Data to examine:
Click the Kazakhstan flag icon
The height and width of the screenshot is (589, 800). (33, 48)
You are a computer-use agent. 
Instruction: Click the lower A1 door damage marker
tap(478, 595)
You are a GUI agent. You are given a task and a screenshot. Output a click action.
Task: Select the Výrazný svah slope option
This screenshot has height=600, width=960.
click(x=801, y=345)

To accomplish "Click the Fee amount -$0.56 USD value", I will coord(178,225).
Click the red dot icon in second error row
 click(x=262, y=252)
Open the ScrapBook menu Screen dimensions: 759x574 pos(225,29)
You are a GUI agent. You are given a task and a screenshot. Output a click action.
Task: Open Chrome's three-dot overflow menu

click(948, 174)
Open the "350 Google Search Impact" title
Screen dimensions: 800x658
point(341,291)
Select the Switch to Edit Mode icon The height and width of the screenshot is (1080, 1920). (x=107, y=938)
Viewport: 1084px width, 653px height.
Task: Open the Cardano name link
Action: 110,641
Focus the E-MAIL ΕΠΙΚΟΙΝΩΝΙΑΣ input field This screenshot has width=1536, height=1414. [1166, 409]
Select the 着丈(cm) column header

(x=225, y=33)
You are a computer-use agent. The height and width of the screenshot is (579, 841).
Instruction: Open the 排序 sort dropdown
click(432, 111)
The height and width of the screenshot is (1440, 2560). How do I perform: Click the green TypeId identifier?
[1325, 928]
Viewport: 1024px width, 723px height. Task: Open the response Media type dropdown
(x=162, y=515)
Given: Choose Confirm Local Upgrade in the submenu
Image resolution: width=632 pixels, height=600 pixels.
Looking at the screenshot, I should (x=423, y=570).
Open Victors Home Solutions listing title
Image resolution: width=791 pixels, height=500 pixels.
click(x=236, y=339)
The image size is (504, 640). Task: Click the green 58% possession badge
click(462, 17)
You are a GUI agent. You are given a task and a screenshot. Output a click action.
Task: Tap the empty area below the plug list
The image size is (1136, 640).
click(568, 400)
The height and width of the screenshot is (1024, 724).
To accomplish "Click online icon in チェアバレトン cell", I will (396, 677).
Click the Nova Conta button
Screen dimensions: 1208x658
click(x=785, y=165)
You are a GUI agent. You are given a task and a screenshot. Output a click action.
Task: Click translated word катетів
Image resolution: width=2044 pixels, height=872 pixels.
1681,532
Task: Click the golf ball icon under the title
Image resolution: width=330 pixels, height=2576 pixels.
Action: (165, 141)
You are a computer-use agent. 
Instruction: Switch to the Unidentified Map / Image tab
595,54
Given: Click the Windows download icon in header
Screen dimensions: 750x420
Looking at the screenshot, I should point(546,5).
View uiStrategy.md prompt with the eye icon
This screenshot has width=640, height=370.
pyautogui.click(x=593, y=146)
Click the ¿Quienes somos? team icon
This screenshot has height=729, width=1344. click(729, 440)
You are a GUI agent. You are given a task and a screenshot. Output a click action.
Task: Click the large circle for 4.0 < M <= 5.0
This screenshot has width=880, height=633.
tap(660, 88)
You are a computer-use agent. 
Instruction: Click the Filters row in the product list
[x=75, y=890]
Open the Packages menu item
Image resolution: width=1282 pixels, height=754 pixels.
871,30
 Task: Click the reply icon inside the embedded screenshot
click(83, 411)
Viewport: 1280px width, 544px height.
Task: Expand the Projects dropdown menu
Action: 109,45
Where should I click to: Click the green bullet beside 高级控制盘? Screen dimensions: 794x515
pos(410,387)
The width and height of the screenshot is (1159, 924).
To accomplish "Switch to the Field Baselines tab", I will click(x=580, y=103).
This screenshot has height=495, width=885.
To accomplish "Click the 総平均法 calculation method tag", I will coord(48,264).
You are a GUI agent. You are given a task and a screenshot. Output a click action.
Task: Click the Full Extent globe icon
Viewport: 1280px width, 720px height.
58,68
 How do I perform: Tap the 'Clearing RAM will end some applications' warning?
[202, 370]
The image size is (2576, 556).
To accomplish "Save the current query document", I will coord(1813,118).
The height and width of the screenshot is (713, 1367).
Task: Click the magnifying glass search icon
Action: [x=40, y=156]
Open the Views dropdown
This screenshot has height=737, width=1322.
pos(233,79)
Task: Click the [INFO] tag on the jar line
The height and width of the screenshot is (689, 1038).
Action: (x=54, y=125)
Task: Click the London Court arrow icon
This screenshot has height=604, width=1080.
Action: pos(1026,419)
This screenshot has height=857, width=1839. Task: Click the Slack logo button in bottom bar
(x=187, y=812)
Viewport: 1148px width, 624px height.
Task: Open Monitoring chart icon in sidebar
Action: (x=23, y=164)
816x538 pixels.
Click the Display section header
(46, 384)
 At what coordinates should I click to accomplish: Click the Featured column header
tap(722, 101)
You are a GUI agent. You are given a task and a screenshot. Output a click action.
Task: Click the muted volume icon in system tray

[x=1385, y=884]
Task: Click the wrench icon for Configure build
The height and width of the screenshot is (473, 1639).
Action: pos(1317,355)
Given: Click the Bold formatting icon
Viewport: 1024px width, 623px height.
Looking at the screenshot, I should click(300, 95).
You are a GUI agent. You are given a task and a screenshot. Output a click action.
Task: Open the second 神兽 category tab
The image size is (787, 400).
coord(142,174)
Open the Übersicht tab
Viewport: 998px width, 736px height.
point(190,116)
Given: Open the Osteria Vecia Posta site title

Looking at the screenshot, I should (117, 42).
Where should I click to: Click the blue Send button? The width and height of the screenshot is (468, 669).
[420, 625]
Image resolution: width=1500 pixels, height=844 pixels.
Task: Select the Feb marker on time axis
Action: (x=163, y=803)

What you should do: The records above are to be duplicated in full and exactly.

Result:
Click the Kazakhstan flag icon
The height and width of the screenshot is (589, 800). (33, 48)
You are a computer-use agent. 
Instruction: Click the lower A1 door damage marker
tap(478, 595)
You are a GUI agent. You are given a task and a screenshot. Output a click action.
Task: Select the Výrazný svah slope option
This screenshot has height=600, width=960.
click(x=801, y=345)

To accomplish "Click the Fee amount -$0.56 USD value", I will coord(178,225).
Click the red dot icon in second error row
 click(x=262, y=252)
Open the ScrapBook menu Screen dimensions: 759x574 pos(225,29)
You are a GUI agent. You are given a task and a screenshot. Output a click action.
Task: Open Chrome's three-dot overflow menu

click(948, 174)
Open the "350 Google Search Impact" title
Screen dimensions: 800x658
point(341,291)
Select the Switch to Edit Mode icon The height and width of the screenshot is (1080, 1920). (x=107, y=938)
Viewport: 1084px width, 653px height.
Task: Open the Cardano name link
Action: 110,641
Focus the E-MAIL ΕΠΙΚΟΙΝΩΝΙΑΣ input field This screenshot has width=1536, height=1414. [1166, 409]
Select the 着丈(cm) column header

(x=225, y=33)
You are a computer-use agent. The height and width of the screenshot is (579, 841).
Instruction: Open the 排序 sort dropdown
click(432, 111)
The height and width of the screenshot is (1440, 2560). How do I perform: Click the green TypeId identifier?
[1325, 928]
Viewport: 1024px width, 723px height. Task: Open the response Media type dropdown
(x=162, y=515)
Given: Choose Confirm Local Upgrade in the submenu
Image resolution: width=632 pixels, height=600 pixels.
Looking at the screenshot, I should (x=423, y=570).
Open Victors Home Solutions listing title
Image resolution: width=791 pixels, height=500 pixels.
click(x=236, y=339)
The image size is (504, 640). Task: Click the green 58% possession badge
click(462, 17)
You are a GUI agent. You are given a task and a screenshot. Output a click action.
Task: Tap the empty area below the plug list
The image size is (1136, 640).
click(568, 400)
The height and width of the screenshot is (1024, 724).
To accomplish "Click online icon in チェアバレトン cell", I will (396, 677).
Click the Nova Conta button
Screen dimensions: 1208x658
click(x=785, y=165)
You are a GUI agent. You are given a task and a screenshot. Output a click action.
Task: Click translated word катетів
Image resolution: width=2044 pixels, height=872 pixels.
1681,532
Task: Click the golf ball icon under the title
Image resolution: width=330 pixels, height=2576 pixels.
Action: (165, 141)
You are a computer-use agent. 
Instruction: Switch to the Unidentified Map / Image tab
595,54
Given: Click the Windows download icon in header
Screen dimensions: 750x420
Looking at the screenshot, I should point(546,5).
View uiStrategy.md prompt with the eye icon
This screenshot has width=640, height=370.
pyautogui.click(x=593, y=146)
Click the ¿Quienes somos? team icon
This screenshot has height=729, width=1344. click(729, 440)
You are a GUI agent. You are given a task and a screenshot. Output a click action.
Task: Click the large circle for 4.0 < M <= 5.0
This screenshot has width=880, height=633.
tap(660, 88)
You are a computer-use agent. 
Instruction: Click the Filters row in the product list
[x=75, y=890]
Open the Packages menu item
Image resolution: width=1282 pixels, height=754 pixels.
871,30
 Task: Click the reply icon inside the embedded screenshot
click(83, 411)
Viewport: 1280px width, 544px height.
Task: Expand the Projects dropdown menu
Action: 109,45
Where should I click to: Click the green bullet beside 高级控制盘? Screen dimensions: 794x515
pos(410,387)
The width and height of the screenshot is (1159, 924).
To accomplish "Switch to the Field Baselines tab", I will click(x=580, y=103).
This screenshot has height=495, width=885.
To accomplish "Click the 総平均法 calculation method tag", I will coord(48,264).
You are a GUI agent. You are given a task and a screenshot. Output a click action.
Task: Click the Full Extent globe icon
Viewport: 1280px width, 720px height.
58,68
 How do I perform: Tap the 'Clearing RAM will end some applications' warning?
[202, 370]
The image size is (2576, 556).
To accomplish "Save the current query document", I will coord(1813,118).
The height and width of the screenshot is (713, 1367).
Task: Click the magnifying glass search icon
Action: [x=40, y=156]
Open the Views dropdown
This screenshot has height=737, width=1322.
pos(233,79)
Task: Click the [INFO] tag on the jar line
The height and width of the screenshot is (689, 1038).
Action: (x=54, y=125)
Task: Click the London Court arrow icon
This screenshot has height=604, width=1080.
Action: pos(1026,419)
This screenshot has height=857, width=1839. Task: Click the Slack logo button in bottom bar
(x=187, y=812)
Viewport: 1148px width, 624px height.
Task: Open Monitoring chart icon in sidebar
Action: (x=23, y=164)
816x538 pixels.
Click the Display section header
(46, 384)
 At what coordinates should I click to accomplish: Click the Featured column header
tap(722, 101)
You are a GUI agent. You are given a task and a screenshot. Output a click action.
Task: Click the muted volume icon in system tray

[x=1385, y=884]
Task: Click the wrench icon for Configure build
The height and width of the screenshot is (473, 1639).
Action: pos(1317,355)
Given: Click the Bold formatting icon
Viewport: 1024px width, 623px height.
Looking at the screenshot, I should click(300, 95).
You are a GUI agent. You are given a task and a screenshot. Output a click action.
Task: Open the second 神兽 category tab
The image size is (787, 400).
coord(142,174)
Open the Übersicht tab
Viewport: 998px width, 736px height.
point(190,116)
Given: Open the Osteria Vecia Posta site title

Looking at the screenshot, I should (117, 42).
Where should I click to: Click the blue Send button? The width and height of the screenshot is (468, 669).
[420, 625]
Image resolution: width=1500 pixels, height=844 pixels.
Task: Select the Feb marker on time axis
Action: (x=163, y=803)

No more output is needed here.